↓↓↓

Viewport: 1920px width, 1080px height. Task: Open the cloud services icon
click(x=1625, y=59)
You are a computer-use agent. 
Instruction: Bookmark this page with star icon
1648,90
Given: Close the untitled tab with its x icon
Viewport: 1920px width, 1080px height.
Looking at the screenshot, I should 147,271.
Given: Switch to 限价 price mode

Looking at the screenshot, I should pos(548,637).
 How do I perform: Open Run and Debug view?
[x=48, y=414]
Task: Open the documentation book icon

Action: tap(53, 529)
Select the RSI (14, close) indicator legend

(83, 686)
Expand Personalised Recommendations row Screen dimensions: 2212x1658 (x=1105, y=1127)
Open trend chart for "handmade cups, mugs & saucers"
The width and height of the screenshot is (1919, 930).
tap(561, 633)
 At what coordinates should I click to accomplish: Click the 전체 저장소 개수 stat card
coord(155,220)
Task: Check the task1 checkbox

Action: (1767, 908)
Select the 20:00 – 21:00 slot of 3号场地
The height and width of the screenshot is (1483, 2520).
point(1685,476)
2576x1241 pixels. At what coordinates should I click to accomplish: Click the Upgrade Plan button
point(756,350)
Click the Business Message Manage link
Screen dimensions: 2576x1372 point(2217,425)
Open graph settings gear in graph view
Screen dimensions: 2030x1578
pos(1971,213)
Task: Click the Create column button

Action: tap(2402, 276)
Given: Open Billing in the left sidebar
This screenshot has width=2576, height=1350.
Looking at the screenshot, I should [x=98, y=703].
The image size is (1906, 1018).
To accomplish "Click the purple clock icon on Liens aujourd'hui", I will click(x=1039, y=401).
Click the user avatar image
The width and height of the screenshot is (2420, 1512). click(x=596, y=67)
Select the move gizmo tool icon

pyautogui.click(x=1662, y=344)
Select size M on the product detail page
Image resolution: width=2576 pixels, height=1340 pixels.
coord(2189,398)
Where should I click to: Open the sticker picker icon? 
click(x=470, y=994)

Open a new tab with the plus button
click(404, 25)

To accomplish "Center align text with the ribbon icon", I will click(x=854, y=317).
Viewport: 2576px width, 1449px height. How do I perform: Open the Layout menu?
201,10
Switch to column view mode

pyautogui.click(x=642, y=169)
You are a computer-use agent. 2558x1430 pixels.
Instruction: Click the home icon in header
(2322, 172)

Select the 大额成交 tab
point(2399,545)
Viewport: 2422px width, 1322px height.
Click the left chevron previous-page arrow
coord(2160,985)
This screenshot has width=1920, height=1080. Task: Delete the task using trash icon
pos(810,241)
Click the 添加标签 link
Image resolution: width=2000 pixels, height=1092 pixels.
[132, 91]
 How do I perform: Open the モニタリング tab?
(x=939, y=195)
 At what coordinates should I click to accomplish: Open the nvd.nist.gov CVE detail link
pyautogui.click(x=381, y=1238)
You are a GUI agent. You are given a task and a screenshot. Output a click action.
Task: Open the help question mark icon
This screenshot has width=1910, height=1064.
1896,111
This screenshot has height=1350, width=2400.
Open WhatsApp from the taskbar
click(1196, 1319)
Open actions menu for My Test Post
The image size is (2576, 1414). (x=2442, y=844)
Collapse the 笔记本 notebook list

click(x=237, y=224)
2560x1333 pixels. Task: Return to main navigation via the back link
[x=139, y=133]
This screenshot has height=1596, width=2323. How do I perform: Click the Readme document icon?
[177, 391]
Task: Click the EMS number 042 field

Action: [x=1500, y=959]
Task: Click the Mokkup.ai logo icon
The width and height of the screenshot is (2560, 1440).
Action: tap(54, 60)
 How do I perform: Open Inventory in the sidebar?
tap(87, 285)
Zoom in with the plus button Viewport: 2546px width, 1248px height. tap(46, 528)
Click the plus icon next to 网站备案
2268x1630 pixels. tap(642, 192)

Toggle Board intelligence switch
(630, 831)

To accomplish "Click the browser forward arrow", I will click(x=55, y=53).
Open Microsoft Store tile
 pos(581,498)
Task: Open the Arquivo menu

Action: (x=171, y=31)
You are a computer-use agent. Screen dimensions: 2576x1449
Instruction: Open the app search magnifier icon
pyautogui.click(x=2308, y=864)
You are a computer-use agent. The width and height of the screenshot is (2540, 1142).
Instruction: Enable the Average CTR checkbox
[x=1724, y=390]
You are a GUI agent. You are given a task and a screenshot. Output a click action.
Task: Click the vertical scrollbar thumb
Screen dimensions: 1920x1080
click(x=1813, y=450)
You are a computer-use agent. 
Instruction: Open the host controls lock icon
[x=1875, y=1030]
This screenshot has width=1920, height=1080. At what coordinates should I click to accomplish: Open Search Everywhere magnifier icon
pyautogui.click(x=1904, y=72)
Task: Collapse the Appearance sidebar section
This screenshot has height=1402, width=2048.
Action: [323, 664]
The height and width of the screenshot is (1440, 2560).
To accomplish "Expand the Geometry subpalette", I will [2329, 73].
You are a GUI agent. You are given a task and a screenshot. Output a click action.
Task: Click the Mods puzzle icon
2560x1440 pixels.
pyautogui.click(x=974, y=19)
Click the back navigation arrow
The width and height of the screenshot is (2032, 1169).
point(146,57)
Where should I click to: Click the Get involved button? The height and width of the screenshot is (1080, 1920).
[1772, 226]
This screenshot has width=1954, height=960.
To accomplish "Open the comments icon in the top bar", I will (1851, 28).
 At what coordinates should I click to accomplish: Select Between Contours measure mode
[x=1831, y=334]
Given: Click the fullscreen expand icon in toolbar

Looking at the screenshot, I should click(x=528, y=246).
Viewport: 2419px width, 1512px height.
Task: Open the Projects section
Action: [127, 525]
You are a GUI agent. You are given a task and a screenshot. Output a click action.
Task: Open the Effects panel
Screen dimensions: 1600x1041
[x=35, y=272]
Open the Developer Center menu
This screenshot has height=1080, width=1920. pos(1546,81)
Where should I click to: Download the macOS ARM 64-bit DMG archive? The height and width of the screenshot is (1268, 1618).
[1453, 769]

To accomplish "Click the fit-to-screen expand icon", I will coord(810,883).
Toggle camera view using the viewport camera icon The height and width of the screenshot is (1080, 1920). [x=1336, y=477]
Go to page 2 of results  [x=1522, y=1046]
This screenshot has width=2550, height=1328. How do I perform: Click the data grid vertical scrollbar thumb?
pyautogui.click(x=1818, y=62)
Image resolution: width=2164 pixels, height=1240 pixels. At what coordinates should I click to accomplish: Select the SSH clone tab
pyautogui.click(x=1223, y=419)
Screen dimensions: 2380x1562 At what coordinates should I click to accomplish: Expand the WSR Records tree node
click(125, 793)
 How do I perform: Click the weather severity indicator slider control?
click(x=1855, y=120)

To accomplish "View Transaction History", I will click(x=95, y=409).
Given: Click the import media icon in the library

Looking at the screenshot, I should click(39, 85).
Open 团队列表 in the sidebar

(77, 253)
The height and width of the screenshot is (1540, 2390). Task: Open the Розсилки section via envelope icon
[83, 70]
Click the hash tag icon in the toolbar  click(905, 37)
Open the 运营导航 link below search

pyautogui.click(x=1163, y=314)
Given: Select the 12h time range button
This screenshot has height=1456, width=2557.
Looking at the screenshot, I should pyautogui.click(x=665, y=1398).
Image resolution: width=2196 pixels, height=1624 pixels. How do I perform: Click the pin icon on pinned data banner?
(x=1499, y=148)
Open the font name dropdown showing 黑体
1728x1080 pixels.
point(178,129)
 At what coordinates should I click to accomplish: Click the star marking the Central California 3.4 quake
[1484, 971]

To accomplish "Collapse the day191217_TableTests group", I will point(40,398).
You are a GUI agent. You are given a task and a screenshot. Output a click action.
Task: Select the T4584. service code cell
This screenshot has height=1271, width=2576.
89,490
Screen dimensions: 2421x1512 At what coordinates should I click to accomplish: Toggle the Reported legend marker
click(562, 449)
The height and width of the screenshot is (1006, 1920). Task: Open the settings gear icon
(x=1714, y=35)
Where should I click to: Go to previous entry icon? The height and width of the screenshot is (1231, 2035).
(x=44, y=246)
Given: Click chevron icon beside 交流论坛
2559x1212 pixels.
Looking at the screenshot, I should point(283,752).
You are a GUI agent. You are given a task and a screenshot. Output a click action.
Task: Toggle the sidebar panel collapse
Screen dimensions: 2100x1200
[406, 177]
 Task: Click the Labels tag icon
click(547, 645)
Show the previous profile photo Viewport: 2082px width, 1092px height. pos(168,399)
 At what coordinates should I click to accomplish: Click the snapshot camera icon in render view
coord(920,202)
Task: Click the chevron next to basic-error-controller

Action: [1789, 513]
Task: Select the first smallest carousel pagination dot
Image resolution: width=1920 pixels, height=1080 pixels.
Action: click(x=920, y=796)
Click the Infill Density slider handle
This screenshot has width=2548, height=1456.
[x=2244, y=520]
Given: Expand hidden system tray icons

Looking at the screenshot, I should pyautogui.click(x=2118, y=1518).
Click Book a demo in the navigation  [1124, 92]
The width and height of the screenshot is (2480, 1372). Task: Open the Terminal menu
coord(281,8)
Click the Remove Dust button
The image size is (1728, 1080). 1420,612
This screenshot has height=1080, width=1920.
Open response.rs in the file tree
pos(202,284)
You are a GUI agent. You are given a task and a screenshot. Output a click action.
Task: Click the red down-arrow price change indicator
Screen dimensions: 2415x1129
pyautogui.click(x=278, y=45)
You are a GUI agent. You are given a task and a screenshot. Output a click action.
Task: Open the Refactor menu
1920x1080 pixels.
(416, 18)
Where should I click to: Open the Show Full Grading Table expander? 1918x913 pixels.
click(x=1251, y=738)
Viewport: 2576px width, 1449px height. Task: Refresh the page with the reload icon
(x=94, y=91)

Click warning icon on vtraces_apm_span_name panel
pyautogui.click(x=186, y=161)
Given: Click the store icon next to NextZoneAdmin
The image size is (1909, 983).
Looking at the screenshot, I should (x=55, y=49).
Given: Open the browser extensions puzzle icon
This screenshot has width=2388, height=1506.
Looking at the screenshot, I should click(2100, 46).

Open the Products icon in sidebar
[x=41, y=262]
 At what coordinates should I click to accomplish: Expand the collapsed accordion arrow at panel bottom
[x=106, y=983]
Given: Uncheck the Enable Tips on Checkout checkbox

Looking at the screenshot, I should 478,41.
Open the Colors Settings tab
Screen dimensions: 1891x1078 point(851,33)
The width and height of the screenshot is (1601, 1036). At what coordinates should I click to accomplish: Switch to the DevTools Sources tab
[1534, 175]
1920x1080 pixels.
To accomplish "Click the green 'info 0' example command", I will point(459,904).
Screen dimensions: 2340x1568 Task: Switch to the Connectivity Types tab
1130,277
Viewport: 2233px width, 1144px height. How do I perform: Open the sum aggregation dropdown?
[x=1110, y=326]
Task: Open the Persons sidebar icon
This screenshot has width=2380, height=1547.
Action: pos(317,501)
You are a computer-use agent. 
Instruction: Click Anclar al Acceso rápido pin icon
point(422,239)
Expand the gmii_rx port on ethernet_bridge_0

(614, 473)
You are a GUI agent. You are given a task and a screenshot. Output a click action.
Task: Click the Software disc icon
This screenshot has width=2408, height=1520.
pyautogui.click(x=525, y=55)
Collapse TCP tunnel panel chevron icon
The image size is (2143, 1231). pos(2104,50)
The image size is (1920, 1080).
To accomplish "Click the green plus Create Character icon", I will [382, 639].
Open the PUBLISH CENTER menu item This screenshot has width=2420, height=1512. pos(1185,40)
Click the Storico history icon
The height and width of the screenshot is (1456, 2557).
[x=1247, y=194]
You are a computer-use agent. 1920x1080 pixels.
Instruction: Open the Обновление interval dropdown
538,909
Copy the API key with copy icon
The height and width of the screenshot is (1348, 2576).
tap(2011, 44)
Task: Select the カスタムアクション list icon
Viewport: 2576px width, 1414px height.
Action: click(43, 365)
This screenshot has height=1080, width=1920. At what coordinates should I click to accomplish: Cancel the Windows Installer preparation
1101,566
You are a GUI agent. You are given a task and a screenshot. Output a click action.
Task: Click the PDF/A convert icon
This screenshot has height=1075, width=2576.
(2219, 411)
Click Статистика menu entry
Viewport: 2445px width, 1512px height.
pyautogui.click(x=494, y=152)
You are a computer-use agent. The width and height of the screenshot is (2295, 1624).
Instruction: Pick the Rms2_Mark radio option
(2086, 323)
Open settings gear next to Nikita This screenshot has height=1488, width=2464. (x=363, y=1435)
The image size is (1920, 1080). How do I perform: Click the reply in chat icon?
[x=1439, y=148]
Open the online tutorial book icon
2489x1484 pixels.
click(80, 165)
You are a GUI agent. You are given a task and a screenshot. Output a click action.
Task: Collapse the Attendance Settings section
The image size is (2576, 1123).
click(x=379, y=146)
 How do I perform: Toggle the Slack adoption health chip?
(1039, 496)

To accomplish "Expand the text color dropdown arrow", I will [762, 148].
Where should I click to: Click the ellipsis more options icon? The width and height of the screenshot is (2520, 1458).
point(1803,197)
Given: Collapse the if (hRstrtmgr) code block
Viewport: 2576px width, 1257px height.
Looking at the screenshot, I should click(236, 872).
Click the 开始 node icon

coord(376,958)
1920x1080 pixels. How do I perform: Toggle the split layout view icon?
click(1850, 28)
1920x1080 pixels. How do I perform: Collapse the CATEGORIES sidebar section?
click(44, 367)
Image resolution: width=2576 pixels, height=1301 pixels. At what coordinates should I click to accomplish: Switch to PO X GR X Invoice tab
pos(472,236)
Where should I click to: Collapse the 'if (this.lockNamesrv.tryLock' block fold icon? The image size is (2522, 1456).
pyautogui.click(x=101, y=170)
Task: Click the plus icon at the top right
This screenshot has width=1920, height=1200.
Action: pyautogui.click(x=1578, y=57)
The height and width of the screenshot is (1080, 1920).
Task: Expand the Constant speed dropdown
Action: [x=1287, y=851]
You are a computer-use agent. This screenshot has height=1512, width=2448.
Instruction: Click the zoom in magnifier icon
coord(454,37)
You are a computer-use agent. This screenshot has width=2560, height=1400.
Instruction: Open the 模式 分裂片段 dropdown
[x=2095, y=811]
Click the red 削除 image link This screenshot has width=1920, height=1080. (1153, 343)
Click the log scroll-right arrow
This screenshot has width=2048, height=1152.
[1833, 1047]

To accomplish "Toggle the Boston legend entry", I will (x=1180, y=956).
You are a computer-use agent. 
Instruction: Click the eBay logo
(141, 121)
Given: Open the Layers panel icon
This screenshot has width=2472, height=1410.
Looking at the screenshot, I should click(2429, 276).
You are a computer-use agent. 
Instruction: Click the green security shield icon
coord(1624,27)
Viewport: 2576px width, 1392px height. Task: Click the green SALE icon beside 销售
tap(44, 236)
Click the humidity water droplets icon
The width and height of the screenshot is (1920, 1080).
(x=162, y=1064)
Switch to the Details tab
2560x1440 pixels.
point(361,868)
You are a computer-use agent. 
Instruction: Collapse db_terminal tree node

↑↑↑

▶ Task item
In the entries above, copy each line that contains the string "text".

▶ Answer for this exercise
To accomplish "Center align text with the ribbon icon", I will click(x=854, y=317).
To accomplish "Expand the text color dropdown arrow", I will [762, 148].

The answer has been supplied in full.